Now, researchers have used the advanced GRAVITY instrument at the Very Large Telescope in Chile to look for hints of this correction near the supermassive black hole at the center of the Milky Way. 

“The current theory of gravity is unable to explain some observations performed in the universe” such as “the presence of dark matter, or the expanding universe,” said Arianna Foschi, a postdoctoral researcher at the Paris Observatory and an author of the new study, in an email to 404 Media. 

“One possible explanation for this may be that the theory of gravity is not complete yet and some modifications to explain those effects are needed,” she added. “We looked exactly for the presence of such a modification.” 

Whereas gravity influences objects over massive cosmic distances, the Yukawa correction is predicted to be short-ranged and undetectable in local environments, such as our planet or the solar system. However, hints of this force, if it exists, could be observable near our galaxy’s supermassive black hole, Sagittarius A*, a chaotic region that showcases gravity at an extreme.

With that in mind, the GRAVITY collaboration trained its namesake instrument on a massive star called S2 that is very close to the supermassive black hole, orbiting it once every 16 years. Due to its proximity to the black hole, S2 has yielded many insights about gravity and general relativity, making it an attractive target for the team’s hunt for a fifth force. 

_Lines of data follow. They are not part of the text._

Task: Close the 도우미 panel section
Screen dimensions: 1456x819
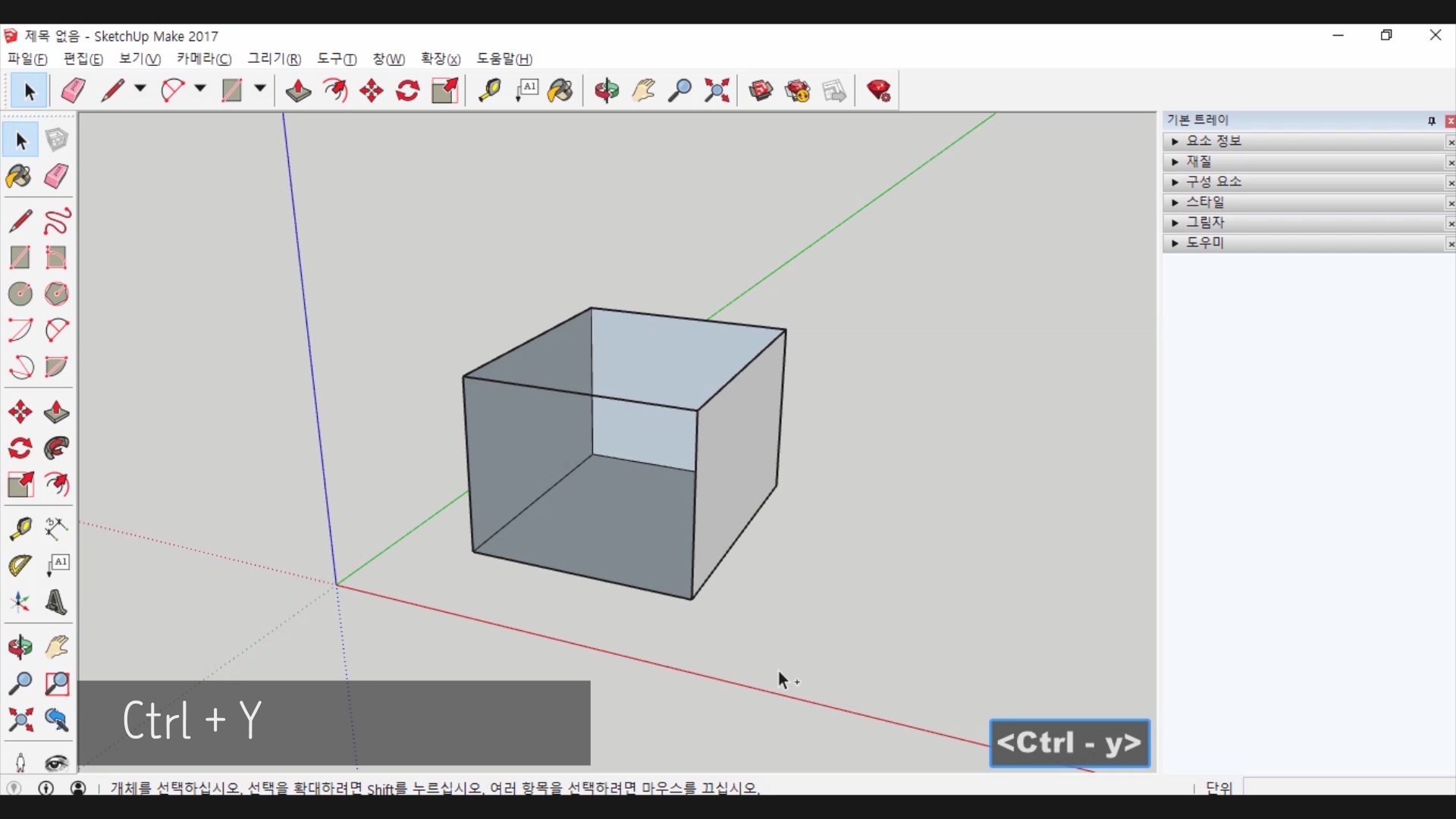Action: pyautogui.click(x=1450, y=244)
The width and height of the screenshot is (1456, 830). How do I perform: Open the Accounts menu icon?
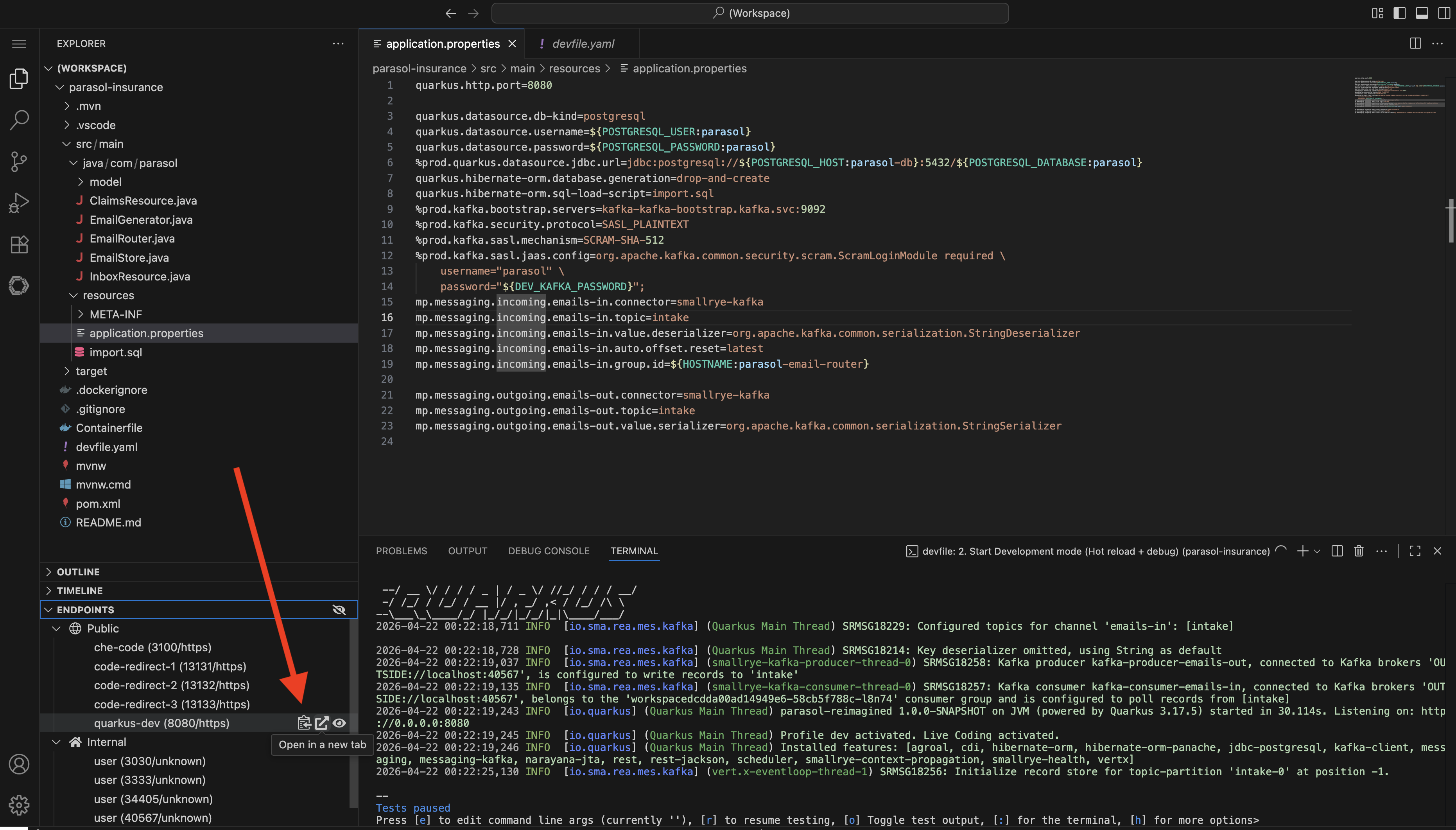click(19, 764)
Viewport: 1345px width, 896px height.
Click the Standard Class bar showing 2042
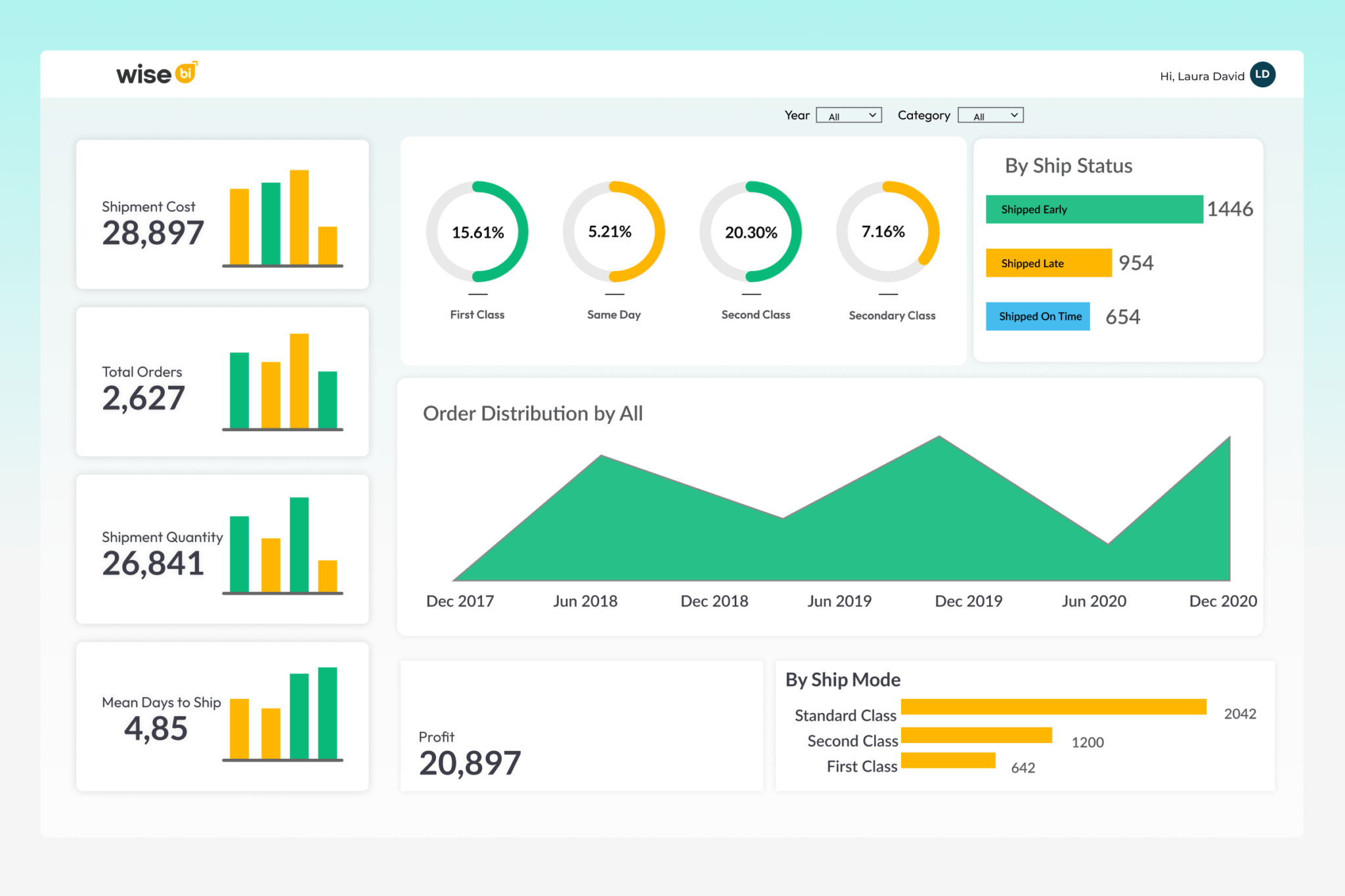1054,707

The motion of S2, along with other stars around Sagittarius A* “can be incredibly useful to check whether objects orbiting around a supermassive black hole follow the same rule as planets in the solar system,” Foschi said. “Observations suggest that indeed the law that makes S2 move is the same as the Earth, however there still can be modifications that cannot be seen ‘by eye’ but needed to be tested.”

As it turned out, the instrument’s precise measurements did not detect a fifth force, but they did get us closer. The results narrowed down the parameters of its possible intensity, represented by the variable “alpha.” 

“If before, alpha must be less than 0.01, now with our data we showed that it must be smaller than 0.003, significantly improving this constraint,” Forschi said.

Lorenzo Iorio, a physicist with the Italian Ministry of Education and Merit and an expert on modified theories of gravity, said in an email that the team’s approach made sense in principle, but that he had some concerns with the methods. Iorio, who was not involved in the study, cited updated formulas and variables that were left out of its models, but that he said might have improved its accuracy. For instance, the models did not account for the Lense-Thirring effect, which is a relativistic phenomenon near massive objects, or the influence of the accelerations of stars near S2, among other factors.

“I’d say that it is an interesting study that, rather, points towards the possibilities offered by this peculiar celestial laboratory (Sagittarius A* and the S stars),” Iorio said. “It should be repeated more accurately.”

Foschi acknowledged that the variables were not included in the models, but noted that the GRAVITY observations were not yet sensitive enough to capture many of those details—yet.

“An upgrade of the GRAVITY instrument is already on its way to increase the sensitivity and measure indeed these higher order effects, but we have to wait for that,” she noted.  

“We would like to extend the same analysis to data of other stars around Sagittarius A* and the improving precision of the GRAVITY instrument will help us to do so. In this way we will be able to put on even stronger constraints.” 

To that end, the GRAVITY collaboration plans to continue gazing at the center of the galaxy for signs of a fifth force, or any other modifications to gravity. 

“If such a force is observed, it would be an incredible breakthrough in physics, because it would modify one of the oldest physical laws we have,” Foschi concluded. “It would have consequences in every field of physics.”